> _WHAT YOU ARE ASKED TO DO_:
Pull out each line in the listing below that contains the string "computer".

> _DATA EXCERPTS_:
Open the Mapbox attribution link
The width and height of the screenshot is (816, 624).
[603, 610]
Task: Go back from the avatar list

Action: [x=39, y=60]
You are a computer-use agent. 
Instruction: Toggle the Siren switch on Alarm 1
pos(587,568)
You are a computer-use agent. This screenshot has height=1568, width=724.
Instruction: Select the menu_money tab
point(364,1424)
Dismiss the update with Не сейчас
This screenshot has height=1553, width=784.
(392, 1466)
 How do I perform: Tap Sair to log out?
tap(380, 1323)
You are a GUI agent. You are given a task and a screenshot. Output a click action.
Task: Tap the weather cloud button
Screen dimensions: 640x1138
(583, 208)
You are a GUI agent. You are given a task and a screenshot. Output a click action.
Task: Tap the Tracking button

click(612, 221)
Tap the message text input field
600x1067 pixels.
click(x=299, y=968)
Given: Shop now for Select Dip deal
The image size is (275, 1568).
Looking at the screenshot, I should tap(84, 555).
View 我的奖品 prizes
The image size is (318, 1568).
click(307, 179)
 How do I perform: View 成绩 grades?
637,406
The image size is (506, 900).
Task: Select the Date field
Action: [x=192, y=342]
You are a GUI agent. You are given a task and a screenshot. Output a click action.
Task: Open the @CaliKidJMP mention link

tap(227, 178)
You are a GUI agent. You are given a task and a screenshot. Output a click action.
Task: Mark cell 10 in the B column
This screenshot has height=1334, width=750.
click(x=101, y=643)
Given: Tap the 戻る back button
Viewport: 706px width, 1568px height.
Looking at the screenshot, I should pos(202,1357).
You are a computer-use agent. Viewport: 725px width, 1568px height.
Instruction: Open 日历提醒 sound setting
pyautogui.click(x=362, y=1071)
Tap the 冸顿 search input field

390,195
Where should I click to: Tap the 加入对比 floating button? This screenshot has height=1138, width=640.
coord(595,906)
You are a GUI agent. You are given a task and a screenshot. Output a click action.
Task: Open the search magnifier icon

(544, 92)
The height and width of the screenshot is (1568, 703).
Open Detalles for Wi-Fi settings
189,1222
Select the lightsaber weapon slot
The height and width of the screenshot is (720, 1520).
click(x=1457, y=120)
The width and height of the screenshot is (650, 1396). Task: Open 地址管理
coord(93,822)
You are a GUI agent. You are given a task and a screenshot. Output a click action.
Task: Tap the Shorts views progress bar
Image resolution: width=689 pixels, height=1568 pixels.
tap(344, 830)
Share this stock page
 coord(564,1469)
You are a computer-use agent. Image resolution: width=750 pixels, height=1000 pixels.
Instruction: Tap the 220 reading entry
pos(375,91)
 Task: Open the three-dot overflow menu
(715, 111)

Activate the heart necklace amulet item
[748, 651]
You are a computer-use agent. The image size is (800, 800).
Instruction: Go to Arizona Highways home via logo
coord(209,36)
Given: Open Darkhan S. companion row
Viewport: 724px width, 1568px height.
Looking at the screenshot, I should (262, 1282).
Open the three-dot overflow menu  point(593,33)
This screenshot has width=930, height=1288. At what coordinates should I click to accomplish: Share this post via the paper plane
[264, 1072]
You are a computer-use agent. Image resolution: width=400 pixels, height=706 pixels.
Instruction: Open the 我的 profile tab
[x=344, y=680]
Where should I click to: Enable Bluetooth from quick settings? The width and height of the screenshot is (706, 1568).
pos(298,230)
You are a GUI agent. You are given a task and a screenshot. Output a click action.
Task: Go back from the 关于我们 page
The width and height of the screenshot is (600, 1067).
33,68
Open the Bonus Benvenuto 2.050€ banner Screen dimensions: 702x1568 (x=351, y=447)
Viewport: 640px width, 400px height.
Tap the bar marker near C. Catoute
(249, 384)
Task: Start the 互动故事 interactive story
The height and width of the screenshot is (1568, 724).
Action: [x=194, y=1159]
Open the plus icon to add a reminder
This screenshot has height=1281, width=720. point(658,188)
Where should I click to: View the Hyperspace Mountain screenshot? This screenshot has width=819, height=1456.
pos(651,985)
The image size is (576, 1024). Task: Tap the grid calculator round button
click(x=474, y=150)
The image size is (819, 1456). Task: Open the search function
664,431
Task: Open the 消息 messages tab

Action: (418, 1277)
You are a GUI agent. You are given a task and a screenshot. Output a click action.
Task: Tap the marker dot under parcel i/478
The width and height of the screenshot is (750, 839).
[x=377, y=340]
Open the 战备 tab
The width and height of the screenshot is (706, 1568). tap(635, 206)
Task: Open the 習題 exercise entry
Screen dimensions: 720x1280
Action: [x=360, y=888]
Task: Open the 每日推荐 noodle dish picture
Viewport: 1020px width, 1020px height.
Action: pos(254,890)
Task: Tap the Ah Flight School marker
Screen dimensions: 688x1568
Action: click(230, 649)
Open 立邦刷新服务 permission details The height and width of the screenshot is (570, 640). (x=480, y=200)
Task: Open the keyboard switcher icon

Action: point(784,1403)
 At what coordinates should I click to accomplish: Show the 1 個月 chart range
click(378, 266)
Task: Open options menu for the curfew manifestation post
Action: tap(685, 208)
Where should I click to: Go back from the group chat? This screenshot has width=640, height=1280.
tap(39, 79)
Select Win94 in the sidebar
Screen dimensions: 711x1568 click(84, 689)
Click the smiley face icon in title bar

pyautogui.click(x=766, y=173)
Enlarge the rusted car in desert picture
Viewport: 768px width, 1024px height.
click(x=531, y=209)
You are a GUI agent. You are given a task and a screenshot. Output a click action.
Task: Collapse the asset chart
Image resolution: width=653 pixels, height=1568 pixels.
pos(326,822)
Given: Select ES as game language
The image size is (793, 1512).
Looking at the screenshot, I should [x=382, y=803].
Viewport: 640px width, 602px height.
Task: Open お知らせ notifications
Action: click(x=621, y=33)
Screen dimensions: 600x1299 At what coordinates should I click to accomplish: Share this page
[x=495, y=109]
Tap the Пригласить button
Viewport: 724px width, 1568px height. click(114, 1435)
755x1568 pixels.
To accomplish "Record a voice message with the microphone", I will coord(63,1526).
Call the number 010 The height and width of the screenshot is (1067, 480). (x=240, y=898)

> _TASK ANSWER_:
You are a computer-use agent. 
You are a computer-use agent. This screenshot has height=1568, width=724.
You are a computer-use agent. Viewport: 725px width, 1568px height.
You are a computer-use agent. Image resolution: width=750 pixels, height=1000 pixels.
You are a computer-use agent. The image size is (800, 800).
You are a computer-use agent. Image resolution: width=400 pixels, height=706 pixels.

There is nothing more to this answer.